Let’s put the Avila piece of this aside, for a minute. I’ve got to think Avila was the only thing being scouted here, because Theo Epstein and Jed Hoyer shouldn’t be silly enough to want to actually enter the Verlander sweepstakes. The Verlander component should be a quick no for this team for three reasons. There are probably more, these are just the first three that come to mind for me.
Reason the First: Contract
Justin Verlander is owed $28 million per year for the next two years and a vesting option for $22 million in 2020 (it vests if he’s in the top five of Cy Young voting in 2019 and he’d be 37 years old at the time) plus whatever is left of the $28 million he’s owed from the Detroit Tigers this year. In other words, the Cubs would be paying more for Verlander than for Jon Lester. This would be the second highest paying contract on the Cubs after Jason Heyward.

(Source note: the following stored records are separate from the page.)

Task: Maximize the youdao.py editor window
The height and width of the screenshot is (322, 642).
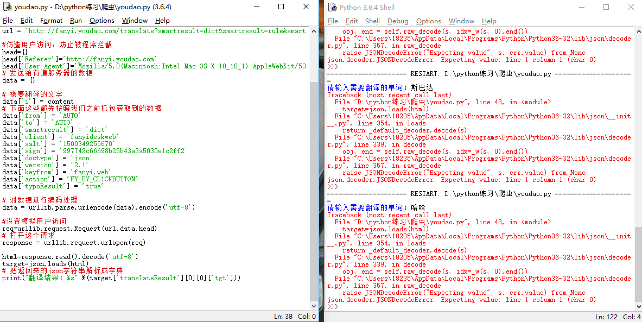Action: click(281, 7)
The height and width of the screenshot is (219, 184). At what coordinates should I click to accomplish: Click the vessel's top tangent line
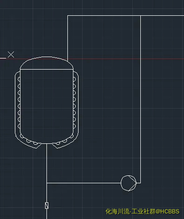(46, 70)
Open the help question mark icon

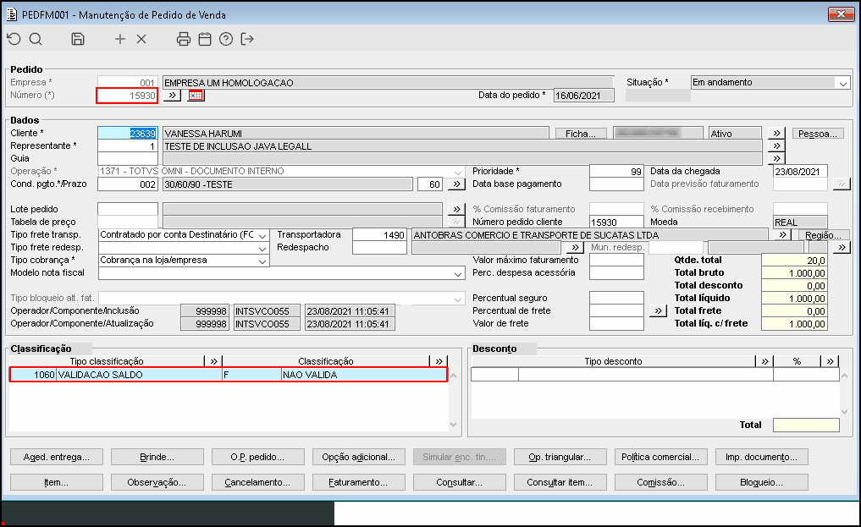coord(226,39)
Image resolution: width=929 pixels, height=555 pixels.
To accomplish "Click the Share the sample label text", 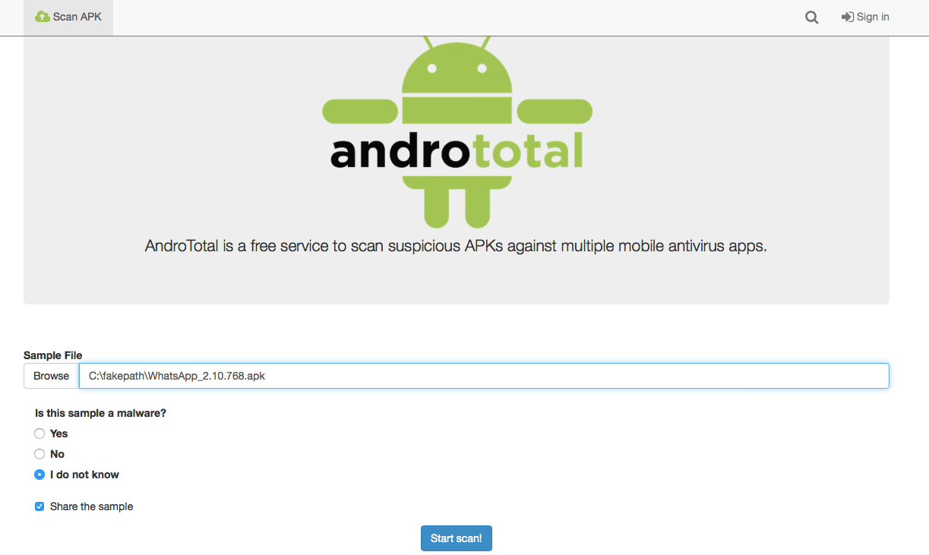I will 91,506.
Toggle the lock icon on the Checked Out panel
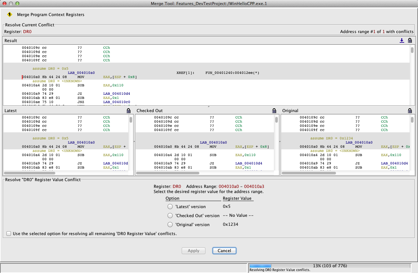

This is a lot of money and while the Cubs may have that money, spending it now trades off with spending it in better ways in the offseason (Micheal Pineda? Yu Darvish? For that matter, Jake Arrieta?) They shouldn’t bog themselves down with a declining pitcher now and hinder their ability to pick up a quality starter in the offseason.
Reason the Second: Age
Justin Verlander is 34 years old. He seems to be in decline this year. He had a great season last year, finishing second in AL Cy Young voting, but he’s no longer close to peak Verlander. Many pitchers on the wrong side of 30 decline pretty rapidly. Verlander is on the wrong side of 30. Fangraphs has a good writeup here, but this is the important part:
— Velocity is a young man’s game. Rather than a parabolic curve of some sort, pitchers generally lose velocity from the beginning. Through age 28, they appear to stay within .5 mph of their peak velocity; but starting at age 29 they have lost about 1 mph with the loss accelerating every year thereafter.
— The loss of velocity is important because we see that pitchers’ abilities to record strikeouts follow a curve similar to the speed of their fastballs. However, the slope of the decline is not as dramatic as the velocity decline. This is perhaps do to a couple factors. First, pitchers are likely to further develop secondary and tertiary pitches as they mature. Many of the best arms in the minors can dominate using mostly their plus-fastball and little in the way of plus- or above-average off-speed stuff. But surviving in the majors requires more than just a plus-fastball — which many pitchers quickly realize. Either they develop additional weapons, or they move on. Second, and somewhat related, pitchers might develop a fastball with additional movement — like a sinker or a cutter — to compensate for the velocity decline. This also could lead to a less steep decline in K/9 and SWG_Strike rate than a pitcher’s velocity decline alone might predict.
Verlander is decidedly on the other side of the velocity game at age 34. That wouldn't be a huge issue if he’d developed strong secondary pitches with a lot of swing and miss stuff, but as we can see from Brooks Baseball, he’s still relying heavily on his four-seam fastball, and while the velocity on that pitch is up a bit, notice that his slider and changeup are almost indistinguishable from a velocity standpoint this year, which is a big difference from last year, which was admittedly an excellent season.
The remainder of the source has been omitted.